• _Set tasks_:
**A)** According to the text on the Train song "Play That Song," what position did the song reach on the US Billboard Hot 100?
**B)** Who are all the people the text on the Train song "Play That Song" says are credited as writers of the song?

• _Text provided_:

■ ■ ■ ■ ■

"Play That Song" is a song by American rock band Train. It was released on September 29, 2016, as the lead single from their tenth studio album A Girl, a Bottle, a Boat (2017). The song peaked at number 41 on the US Billboard Hot 100. It has been certified double platinum by the ARIA and the RIAA, and gold by Music Canada and the British Phonographic Industry.

Composition
The song incorporates the melody of "Heart and Soul", written by Hoagy Carmichael and Frank Loesser. They are credited as writers, alongside Train lead singer Patrick Monahan and producer William Wiik Larsen. The song samples "Heart and Soul".

■ ■ ■ ■ ■

• _Excerpted records_:
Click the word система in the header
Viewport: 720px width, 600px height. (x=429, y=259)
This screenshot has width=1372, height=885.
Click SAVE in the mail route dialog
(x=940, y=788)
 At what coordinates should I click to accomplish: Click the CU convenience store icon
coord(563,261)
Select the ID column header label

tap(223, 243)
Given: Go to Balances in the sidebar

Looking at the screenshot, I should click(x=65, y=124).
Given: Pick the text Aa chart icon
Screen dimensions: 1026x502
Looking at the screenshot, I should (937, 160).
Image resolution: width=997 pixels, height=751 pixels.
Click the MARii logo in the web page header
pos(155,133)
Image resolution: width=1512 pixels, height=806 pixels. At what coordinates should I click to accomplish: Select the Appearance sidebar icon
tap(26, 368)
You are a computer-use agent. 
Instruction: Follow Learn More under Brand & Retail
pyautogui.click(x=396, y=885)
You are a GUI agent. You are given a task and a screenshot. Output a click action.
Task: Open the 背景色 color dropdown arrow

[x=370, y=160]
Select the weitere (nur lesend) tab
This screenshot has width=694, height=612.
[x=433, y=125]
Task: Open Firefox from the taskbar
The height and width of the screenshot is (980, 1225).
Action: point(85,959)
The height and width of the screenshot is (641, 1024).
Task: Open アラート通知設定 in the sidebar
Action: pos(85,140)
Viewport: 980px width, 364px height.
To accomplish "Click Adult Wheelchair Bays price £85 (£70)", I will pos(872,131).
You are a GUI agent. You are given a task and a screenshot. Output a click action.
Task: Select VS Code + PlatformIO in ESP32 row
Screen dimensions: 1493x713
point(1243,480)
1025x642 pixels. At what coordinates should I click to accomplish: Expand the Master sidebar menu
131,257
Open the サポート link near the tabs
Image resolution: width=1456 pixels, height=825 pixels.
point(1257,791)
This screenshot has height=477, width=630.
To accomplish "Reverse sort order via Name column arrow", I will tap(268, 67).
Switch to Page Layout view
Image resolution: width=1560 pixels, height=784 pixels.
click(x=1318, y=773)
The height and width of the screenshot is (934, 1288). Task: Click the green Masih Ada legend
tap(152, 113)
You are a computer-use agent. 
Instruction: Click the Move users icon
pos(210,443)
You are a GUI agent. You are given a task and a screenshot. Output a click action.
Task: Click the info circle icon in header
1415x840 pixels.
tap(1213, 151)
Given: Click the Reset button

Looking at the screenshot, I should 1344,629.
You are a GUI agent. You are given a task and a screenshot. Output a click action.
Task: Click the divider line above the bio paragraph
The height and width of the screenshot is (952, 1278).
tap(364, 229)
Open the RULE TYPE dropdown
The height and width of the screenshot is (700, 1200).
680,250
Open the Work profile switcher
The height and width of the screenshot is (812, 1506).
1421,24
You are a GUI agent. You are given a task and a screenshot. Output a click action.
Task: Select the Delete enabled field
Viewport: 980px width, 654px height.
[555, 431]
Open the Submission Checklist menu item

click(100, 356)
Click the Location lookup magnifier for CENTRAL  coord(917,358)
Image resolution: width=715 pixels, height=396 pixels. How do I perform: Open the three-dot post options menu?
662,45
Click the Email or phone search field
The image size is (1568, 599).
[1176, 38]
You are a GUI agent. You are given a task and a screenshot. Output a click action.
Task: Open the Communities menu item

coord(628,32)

■ ■ ■ ■ ■

• _Solution list_:
**A)** Number 41.

**B)** Hoagy Carmichael, Frank Loesser, Patrick Monahan, and William Wiik Larsen.